Yikes.    That is hectic day.


----------



## WildRoseBeef (Jun 2, 2009)

LOL GFG don't worry their excursions only lasted 10 minutes.  And they never strayed far either; them dairy heifers are sure a lot tamer than them beef steers.


----------



## GrassFarmerGalloway (Jun 2, 2009)

WildRoseBeef said:
			
		

> LOL GFG don't worry their excursions only lasted 10 minutes.  And they never strayed far either; them dairy heifers are sure a lot tamer than them beef steers.


I bet they are.  But I've noticed that being tame doesn't always have much to do with the situation.  The most docile of our beef cows here had been the hardest to catch.    Might just be us.


----------



## WildRoseBeef (Jun 2, 2009)

How do you handle them when they're out? Do you chase them or coax them with a feed bucket?


----------



## GrassFarmerGalloway (Jun 3, 2009)

We've done both.  They usually end up... Doing exactly what they want.  :/


----------



## Thewife (Jun 3, 2009)

If mine get out, I just whistle or send the dogs after them.
99% of the time they will head back through where ever they got out.
Works well, they are in and I know where they got out!


----------



## wynedot55 (Jun 3, 2009)

dairy heifers love the feed bucket to much to roam to far.


----------



## Farmer Kitty (Jun 3, 2009)

wynedot55 said:
			
		

> dairy heifers love the feed bucket to much to roam to far.


Would you PLEEEEEEEEEEEEASE tell that to my neighbor's heifers!

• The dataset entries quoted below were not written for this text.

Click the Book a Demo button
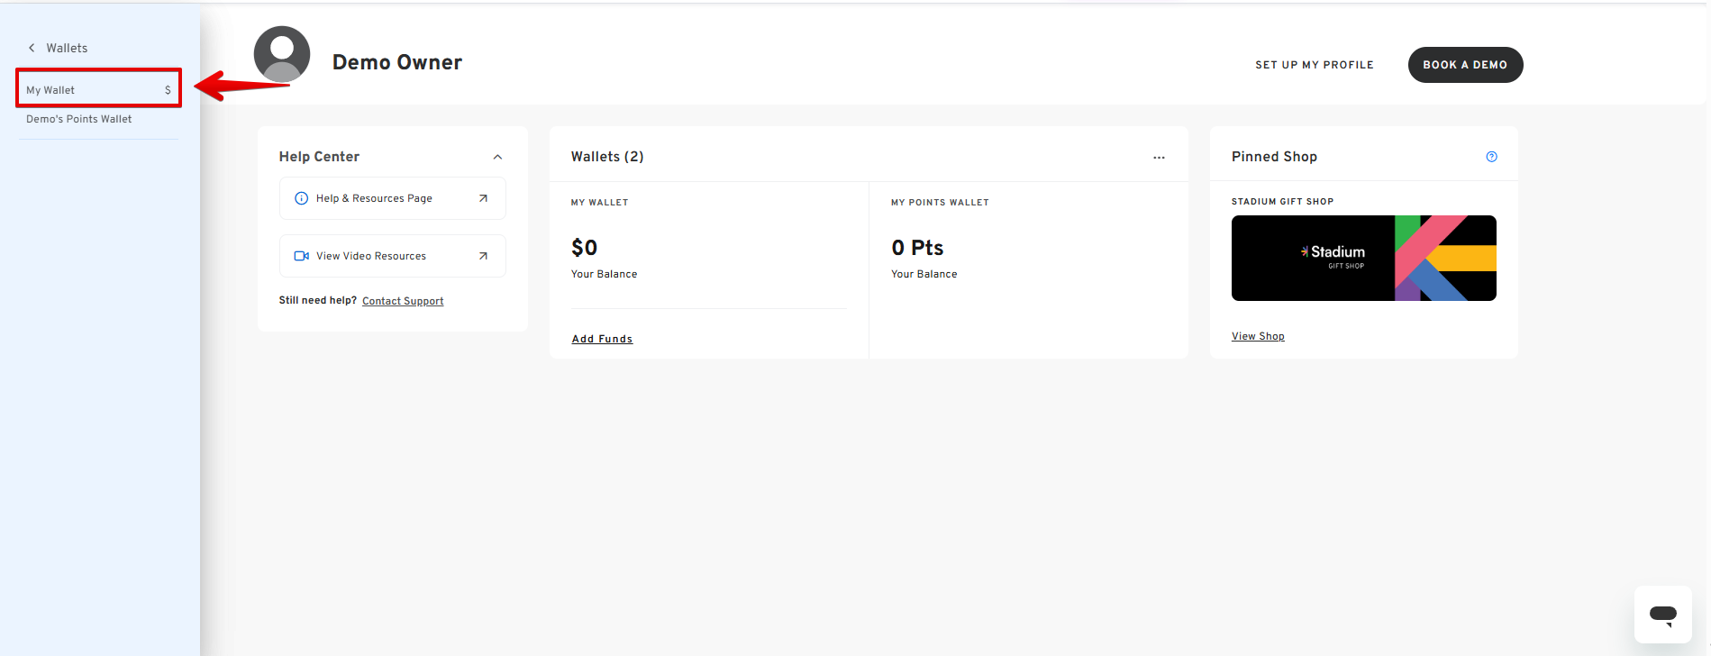Screen dimensions: 1711x656 (x=1465, y=65)
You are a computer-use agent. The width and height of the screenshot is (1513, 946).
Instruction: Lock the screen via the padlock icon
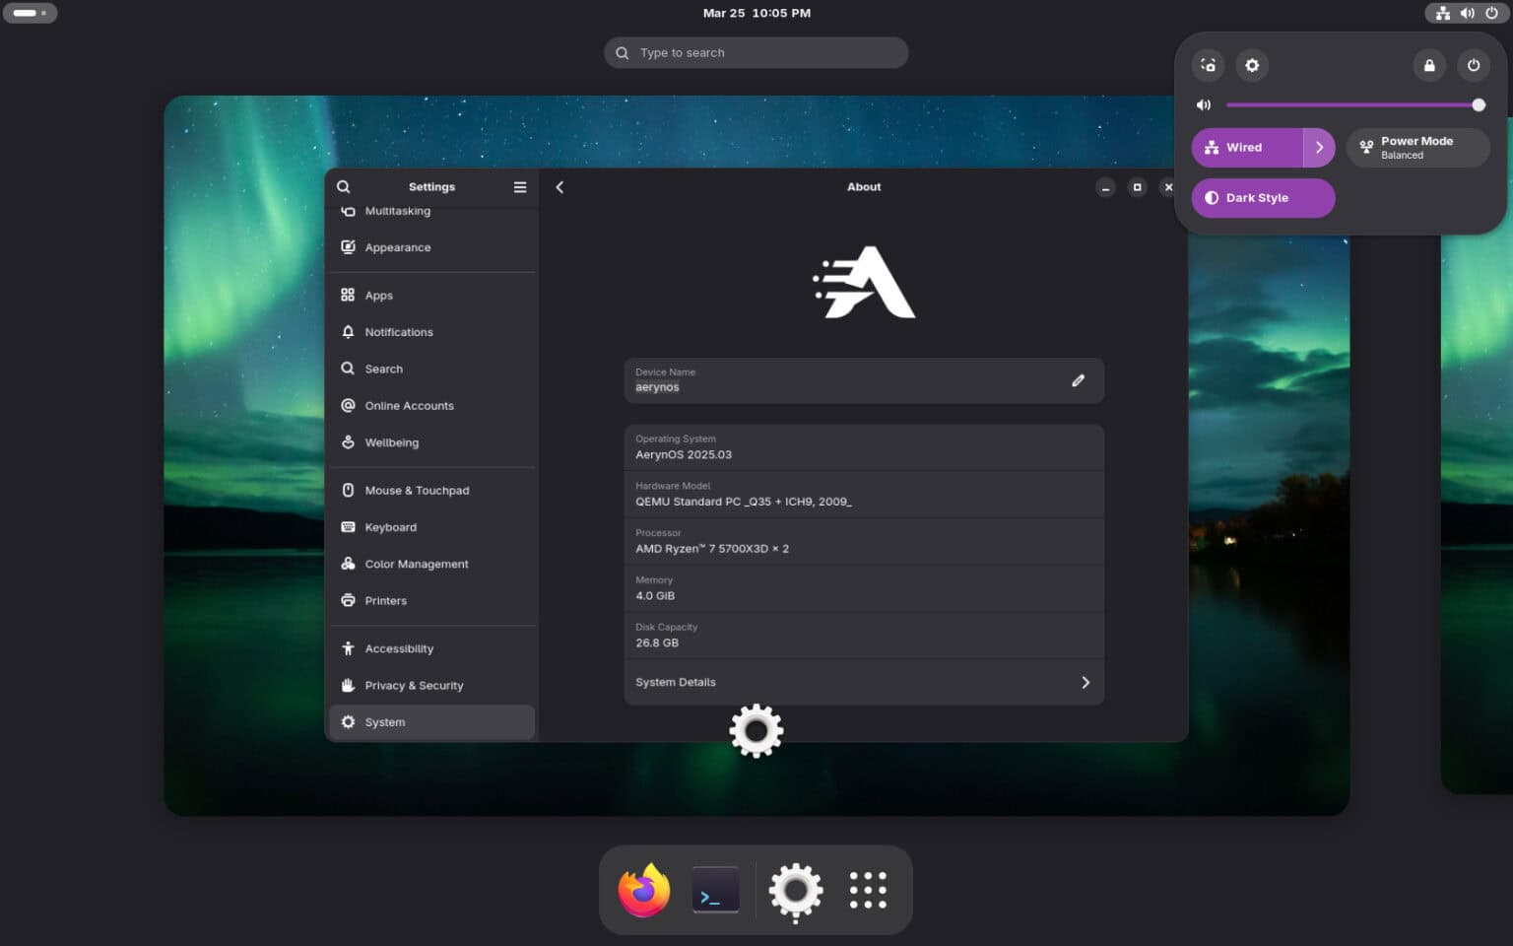(x=1429, y=65)
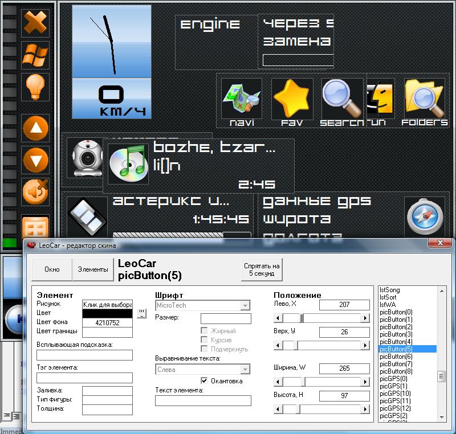The width and height of the screenshot is (456, 434).
Task: Toggle the Жирный bold checkbox
Action: 204,330
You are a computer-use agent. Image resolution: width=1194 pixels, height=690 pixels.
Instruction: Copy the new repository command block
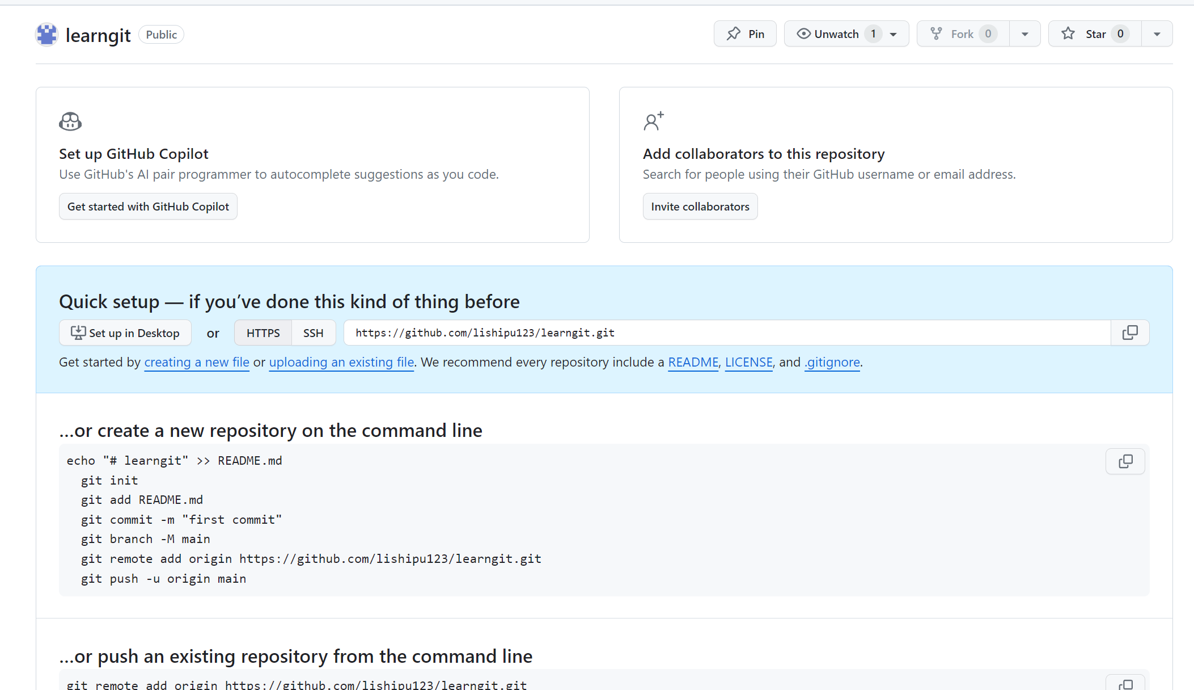coord(1125,461)
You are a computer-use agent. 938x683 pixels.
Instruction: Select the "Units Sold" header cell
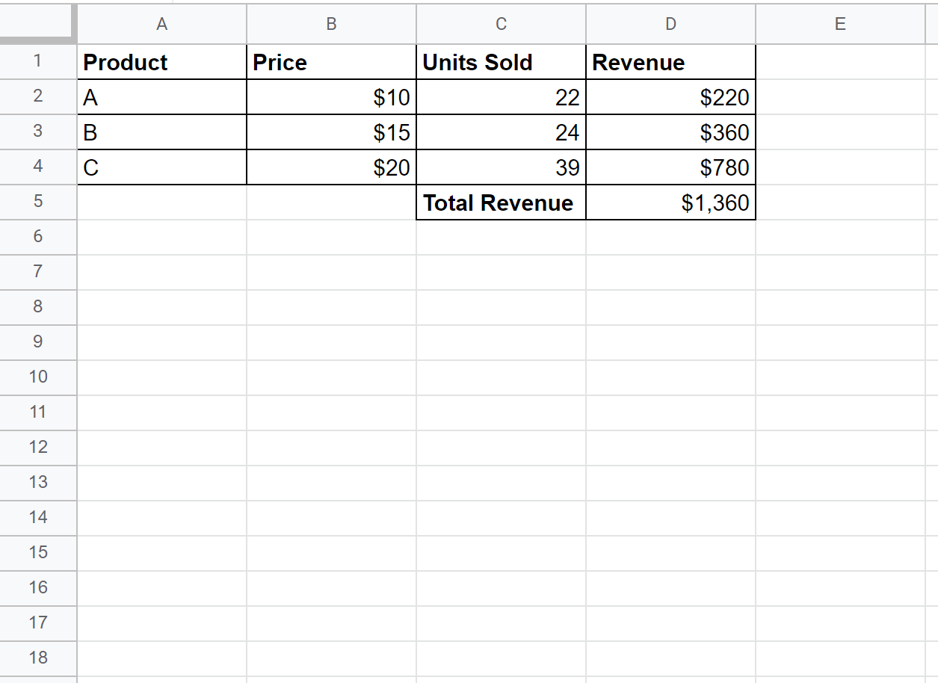pos(501,62)
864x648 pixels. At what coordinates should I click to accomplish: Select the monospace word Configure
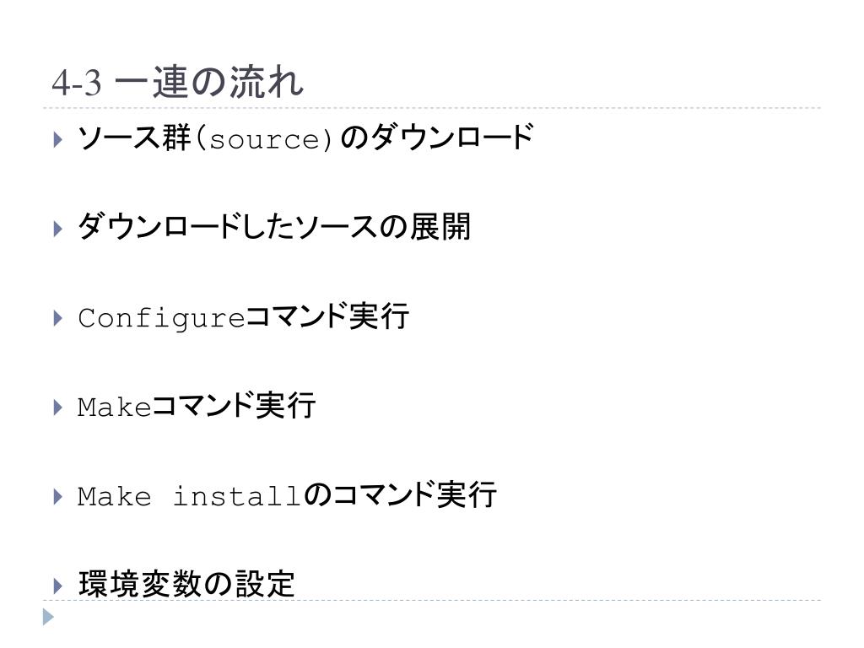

Ours don't generally roam to far and usually stay in but, there is the odd occassion where the grass is greener on the otherside of the fence. It doesn't matter how green their side is either!


----------



## Imissmygirls (Jun 3, 2009)

We had front yard ( not backyard)  heifers grazing about 1.5 acres. Occasionally the fence would go down from deer passing through or fencer going off or whatever, and the youngsters would wander. 
We would go hiking after them with a grain bucket and halter, find them down through the woods or over the hill. We'd coax the tamest with the grain, halter her and lead them all home. Many times they were so glad to see us because they were lost and wanted someone familiar.
I always insisted that even though they were the kids' 4H animals, the calves also knew me as mommy and knew I had grain and goodies. Inevitably, they got out when the kids weren't home!


----------